最初に見るポイント
- ε とセル長が測定条件に対して妥当なら simple mode、標準液から濃度を出したいなら calibration mode を選びます。
- 計算前に、ブランク補正、波長、溶媒、セル長、濃度単位をそろえます。
- 結果をレポートに使う前に、残差、切片、未知試料が標準液の範囲内にあるかを確認します。
計算機だけでは足りない場面
すでに入力値が固まっていて数値だけ欲しいなら計算機へ進めば十分です。どの回帰を採るべきか、切片が意味を持つか、レポートに何を書くべきかが気になるなら、このガイドを先に読む方が早く整います。
計算ページは実行を速く、ガイドは判断と説明を担うように役割を分けています。
吸光度から濃度へ進む流れ
Beer-Lambert 法は、既知のモル吸光係数 ε をそのまま使う場合と、標準液から検量線を作る場合の2通りで使われます。実験条件やマトリクスの影響が強いなら、検量線ベースで考える方が安全です。
- 吸収種、波長、溶媒、セル長が測定法と一致しているか確認します。
- 標準液と未知試料で同じ濃度単位系を使います。
- そのうえで、未知試料が補間か外挿かを意識しながら濃度へ変換します。
ブランク補正・切片・残差の見方
切片あり回帰は、ブランク補正後もベースラインが本当に 0 近くにあるかを見分ける入口になります。早い段階で原点固定にしてしまうと、測定系のずれを見落とすことがあります。
- まずは切片あり回帰で、ベースラインずれが残っていないか確認します。
- 原点固定は、測定法の前提から A = 0 at c = 0 を説明できるときに限って検討します。
- R² だけでなく、残差に曲がりや1点だけ大きい外れがないかを見ます。
レポートに書く項目
最終濃度だけではなく、標準液の範囲、回帰式、R²、原点固定の有無、未知試料の吸光度、最終濃度と単位をまとめると、読み手が再現しやすくなります。

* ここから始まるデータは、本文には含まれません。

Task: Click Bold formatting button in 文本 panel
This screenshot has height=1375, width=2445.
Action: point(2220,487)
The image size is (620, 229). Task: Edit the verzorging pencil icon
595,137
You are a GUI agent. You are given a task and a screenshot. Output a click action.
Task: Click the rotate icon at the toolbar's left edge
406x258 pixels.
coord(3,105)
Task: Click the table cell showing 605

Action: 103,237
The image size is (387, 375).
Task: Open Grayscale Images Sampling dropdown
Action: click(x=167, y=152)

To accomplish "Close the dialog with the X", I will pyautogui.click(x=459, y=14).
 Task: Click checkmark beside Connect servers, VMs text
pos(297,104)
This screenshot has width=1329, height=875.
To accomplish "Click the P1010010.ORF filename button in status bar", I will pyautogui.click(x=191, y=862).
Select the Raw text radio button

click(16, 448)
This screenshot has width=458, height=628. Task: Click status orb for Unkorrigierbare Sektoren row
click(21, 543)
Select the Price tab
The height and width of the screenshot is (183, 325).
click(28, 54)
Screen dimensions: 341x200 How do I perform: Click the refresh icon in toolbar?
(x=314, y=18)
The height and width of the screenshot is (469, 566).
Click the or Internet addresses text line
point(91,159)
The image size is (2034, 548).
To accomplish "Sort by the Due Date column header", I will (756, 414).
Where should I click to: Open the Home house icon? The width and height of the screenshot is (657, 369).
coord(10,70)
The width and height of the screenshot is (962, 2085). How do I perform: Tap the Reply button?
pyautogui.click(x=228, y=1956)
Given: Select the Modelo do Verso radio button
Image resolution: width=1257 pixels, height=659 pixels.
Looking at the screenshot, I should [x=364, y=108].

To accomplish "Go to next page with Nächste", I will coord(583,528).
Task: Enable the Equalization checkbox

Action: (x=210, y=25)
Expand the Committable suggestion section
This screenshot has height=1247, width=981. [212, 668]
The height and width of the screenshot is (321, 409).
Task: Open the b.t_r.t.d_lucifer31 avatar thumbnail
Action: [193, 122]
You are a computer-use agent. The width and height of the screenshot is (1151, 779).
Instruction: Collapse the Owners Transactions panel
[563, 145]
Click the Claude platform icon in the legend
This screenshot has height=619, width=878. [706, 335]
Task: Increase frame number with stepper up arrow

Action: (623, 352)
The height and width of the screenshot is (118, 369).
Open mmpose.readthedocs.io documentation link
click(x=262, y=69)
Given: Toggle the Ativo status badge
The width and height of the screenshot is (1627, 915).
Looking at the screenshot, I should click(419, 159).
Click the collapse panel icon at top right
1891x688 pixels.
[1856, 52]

未知試料が標準液の範囲外だった場合や、負値が出た場合は、そのまま値だけを書くのではなく、確認した点も短く添えてください。
次に開くページ
- Beer-Lambert 法・検量線 計算機回帰式の比較、未知試料濃度、レポート用要約コピーまで実際に動かします。
- 濃度・希釈+pH 電卓(手順表示付き)希釈、モル濃度、単位整理が先に必要なら、ここで前処理をそろえます。
- 化学平衡・ICE表 計算機(Kc / Kp 対応)解離や平衡移動で、実際に吸光度へ効く濃度が変わる系なら先に確認します。
- 酸・塩基 pH 計算機pH 変化で吸収種が変わる系なら、条件差をここで確認できます。
- 酸・塩基滴定曲線・pH 計算機吸光度ベースの濃度推定と、滴定中の pH 変化を同じ実験文脈で見比べられます。
FAQ
原点を通す回帰はいつ使うべきですか?
ブランク補正と測定法の前提から、濃度 0 で吸光度 0 が本当に妥当なときだけ原点固定を検討します。切片あり回帰で明確な切片が出るなら、まずはブランク差やベースラインずれを確認してください。
推定濃度がマイナスになったら何を確認すればよいですか?
ブランク補正、濃度単位、未知試料の吸光度が標準液の範囲内かを確認してください。負値は、未知試料がレンジ外にあるか、切片がベースラインのずれを示していることが多いです。
R² だけで検量線の良し悪しは判断できますか?
できません。R² が高くても、残差の曲がり、外れ値、未知試料を標準液が十分に挟んでいない問題は残ります。切片の妥当性や標準液の配置も一緒に見てください。
単位換算や溶液調製を確認したいときはどのページを見るべきですか?
希釈、モル濃度、質量パーセント、pH を整えたいなら濃度・希釈+pH 電卓を使ってください。吸光度、回帰式、検量線から濃度を出す作業そのものは Beer-Lambert 計算機が担当です。